Le président de la République franchit un palier décisif dans sa stratégie de transparence publique et de reddition des comptes. Bassirou Diomaye Faye projette de faire de la déclaration de patrimoine une pièce maîtresse et obligatoire du dossier de candidature à l’élection présidentielle. Loin d’être un simple vœu pieux, cette formalité deviendrait un critère éliminatoire : toute omission ou absence du document entraînerait d’office l’irrecevabilité de la candidature.
Cette exigence renforcée, que le chef de l’État ambitionne de graver dans la Constitution et le Code électoral, imposera à chaque aspirant à la magistrature suprême de déposer un état détaillé de ses biens dès sa déclaration de candidature.
Défendant cette orientation devant l’Assemblée nationale, le ministre de la Justice a rappelé que cette initiative traduit la doctrine de gouvernance prônée par le Président : un pouvoir fondé sur l’éthique, la responsabilité et l’intégrité. Déjà lors de la plénière du 29 juin 2026, Bassirou Diomaye Faye avait plaidé pour un traitement plus équitable et exigeant envers les plus hautes autorités de l’État.
Le projet présidentiel prévoit d’ailleurs un maillage serré du mandat : la déclaration devra obligatoirement être rendue publique à deux étapes charnières — lors de la prise de fonction et au moment de la cessation des charges.

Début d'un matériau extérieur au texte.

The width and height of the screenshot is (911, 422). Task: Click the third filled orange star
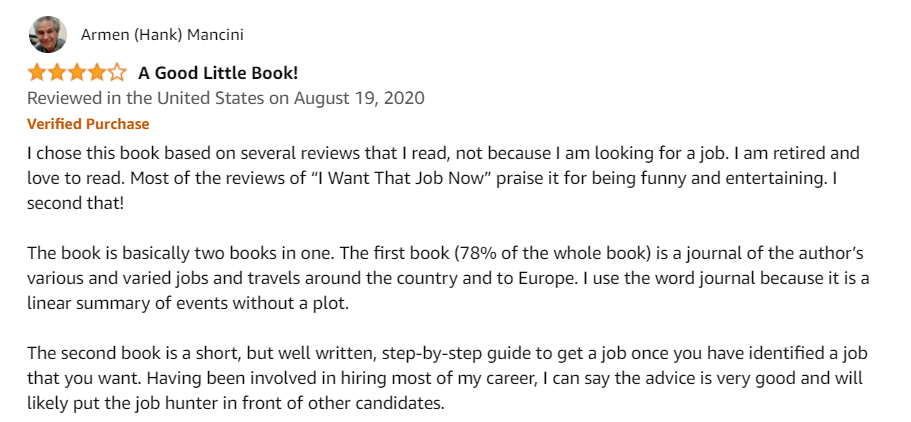point(77,73)
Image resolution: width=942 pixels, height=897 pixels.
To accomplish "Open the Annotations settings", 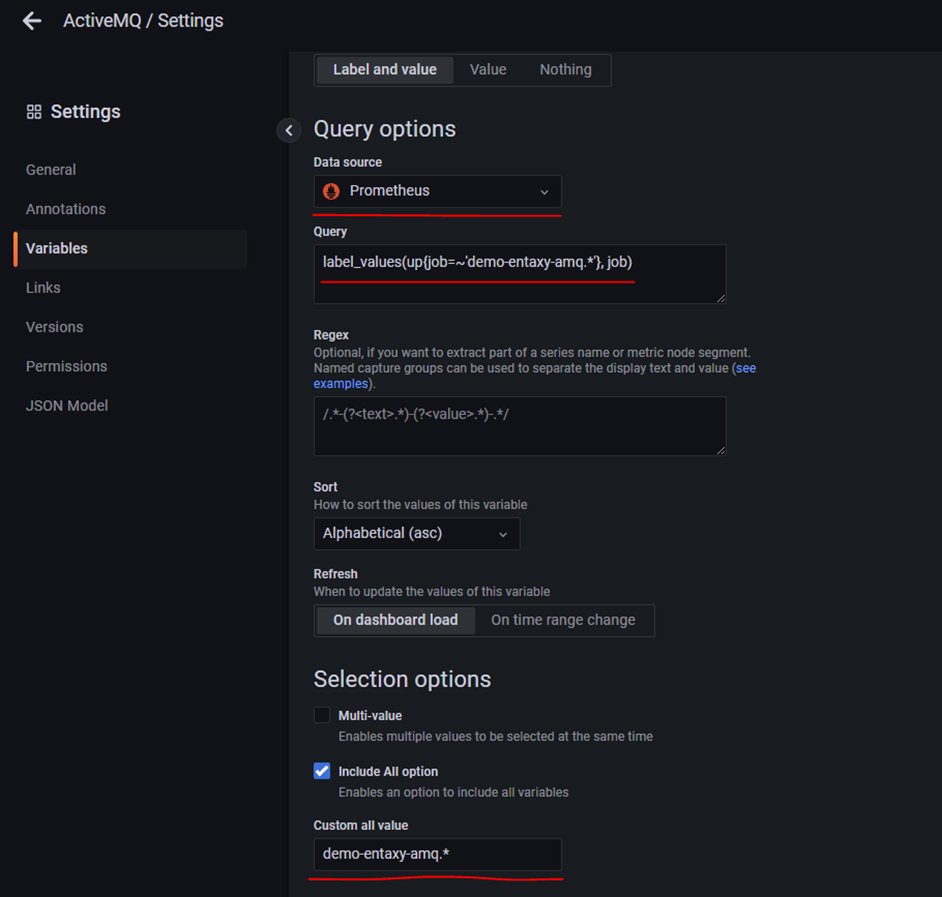I will pyautogui.click(x=66, y=208).
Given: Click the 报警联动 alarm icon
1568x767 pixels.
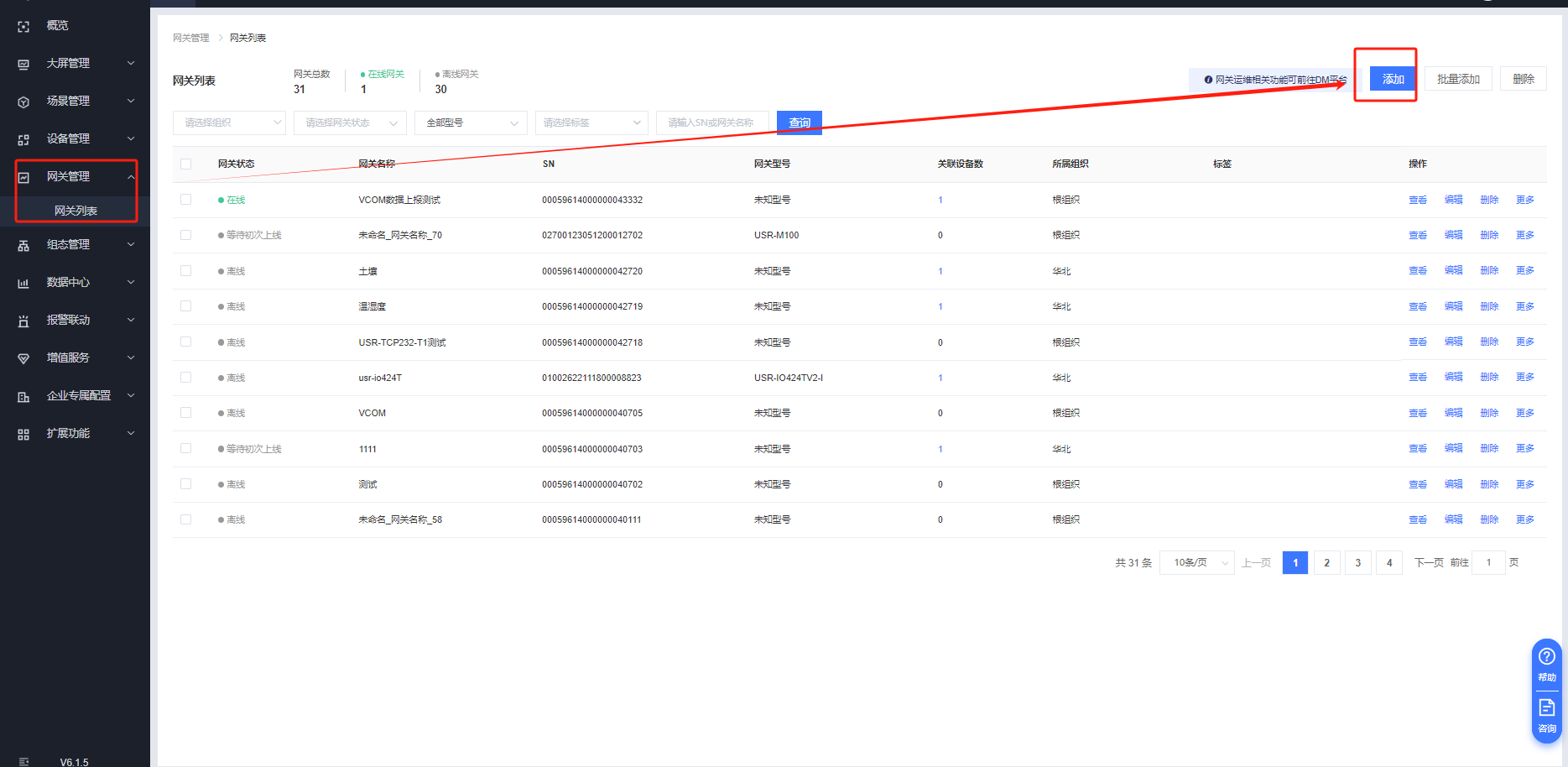Looking at the screenshot, I should coord(23,321).
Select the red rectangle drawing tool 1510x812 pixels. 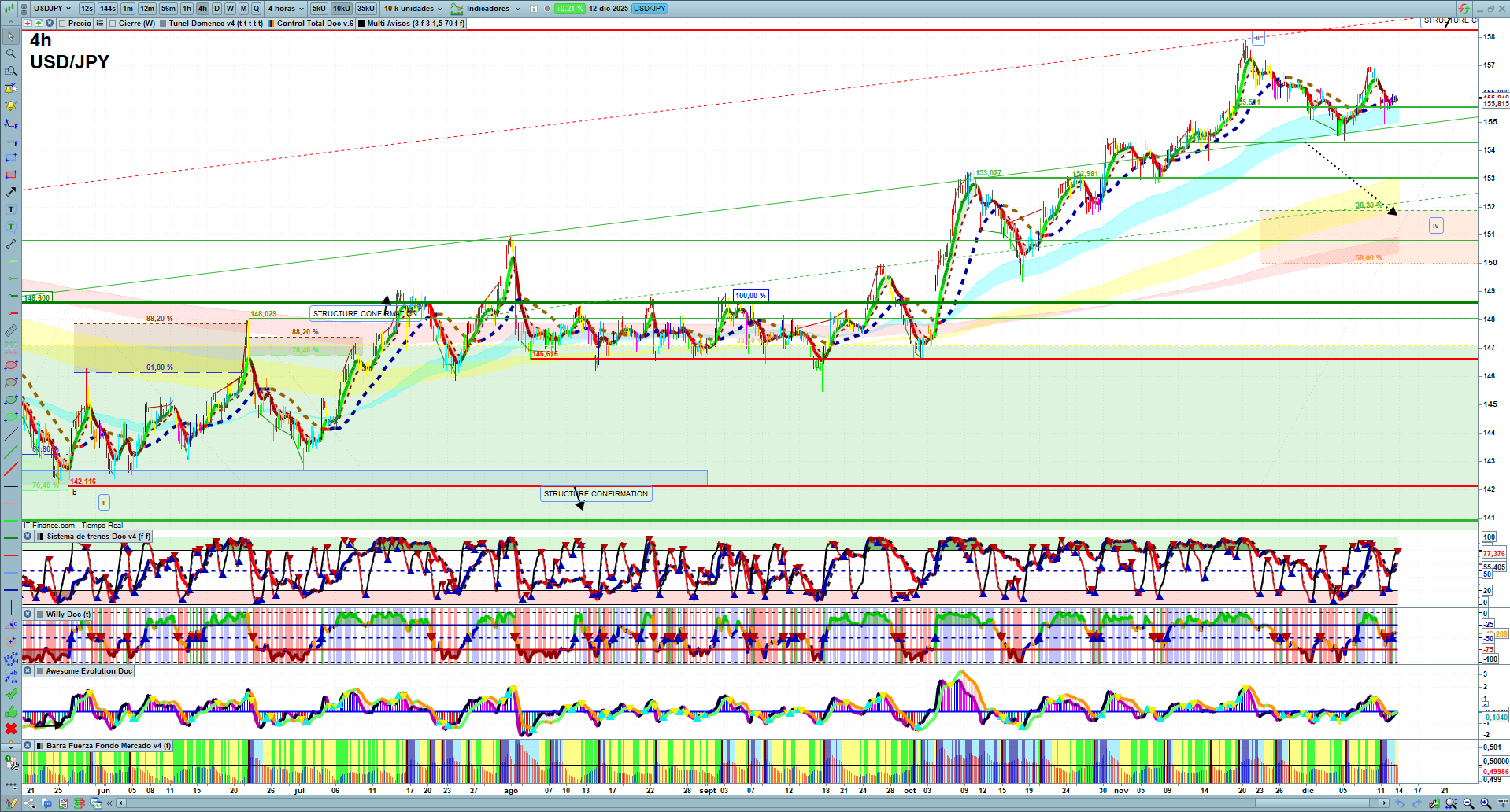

Mais le pouvoir ne compte pas s’en tenir aux seuls prétendants au fauteuil présidentiel. Bassirou Diomaye Faye entend élargir le spectre de cette transparence obligatoire au Premier ministre ainsi qu’au président de l’Assemblée nationale, afin de mettre l’ensemble du sommet de l’exécutif et du législatif aux mêmes standards.
Si elle venait à être adoptée, cette réforme transformerait la déclaration de patrimoine : d’un simple outil de contrôle a posteriori, elle deviendrait le premier filtre démocratique imposé à quiconque convoite la direction du pays.